Friday

Battleground, Norwalk – Level 1

We will have open gym 8-10am on Saturday and class from 10-11. We will have no class on Monday. Check Wodify for any changes in schedule next week.

Warm-up

Weightlifting

Split Jerk (Work up to something heavy )

Strict Press (5×5 dubbell with a hold at the top )

Metcon

Metcon (16 Rounds for reps)

16 Min EMOM

Min 1: 5 Squat Snatches

Min 2: 10-20 Box Jumps

Min 3: 5-10 Squat Cleans

Min 4: 10-20 Push ups

Endurance

Metcon (Time)

1:00 on 2:00 off Airdyne until you reach 100 calories

Advanced Work

Pullups

Level 1: 3x Max Sets of pullups/ or ring rows: 3 Min Rest Between Sets

Level 2: 3x Max Sets of Butterfly Pull ups -only good sets with a min number count… i.e 10 good ones.

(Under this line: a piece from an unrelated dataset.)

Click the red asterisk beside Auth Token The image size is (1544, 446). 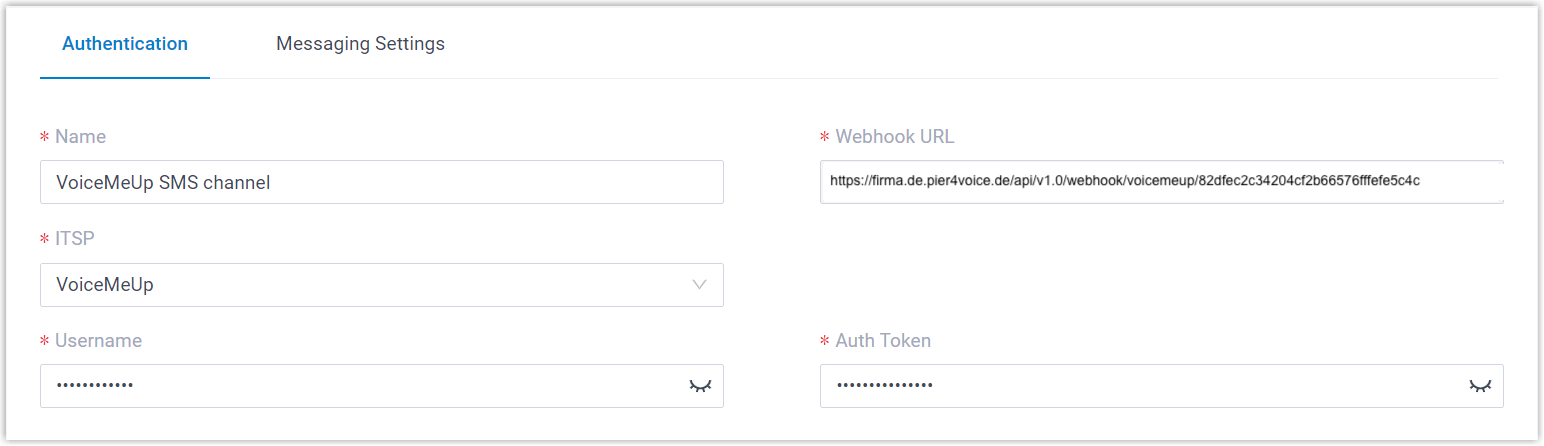(x=824, y=342)
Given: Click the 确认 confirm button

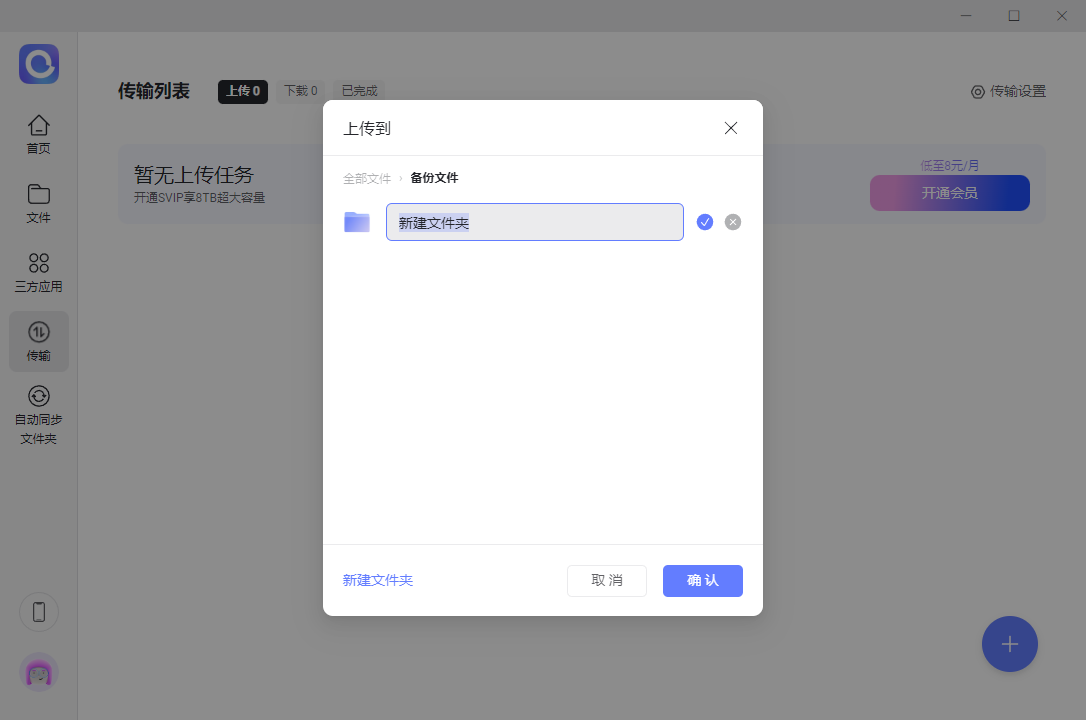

Level 3: Goal is 30-50 Butterfly 3x Max sets of muscle ups. If you get less than 3 each set then: Goal is 10-15 MU. If you can’t do that many in a row continue with 2-3 min rest between sets

HSPU

Level 1: 3x Max Sets of HSPU to an abmat 3 Min Rest

Level 2: 3x Max Sets to the floor kipping

Level 3: 2x max strict followed by a set of max kipping rest 3min and repeat

Pistol

Level 1: 3x Max Set of Sit and Stands

Level 2: 3x Max Sets No Alternating

Level 3: 3x Max Sets with Weight – no alternating

DU

Level 1: Practice

Level 2: Get 150 Double Unders in even sets.. 10s, 20s, 25s, with min numbers for each

Level 3: Get 300 DU in min big sets… 30s, 50s, etc.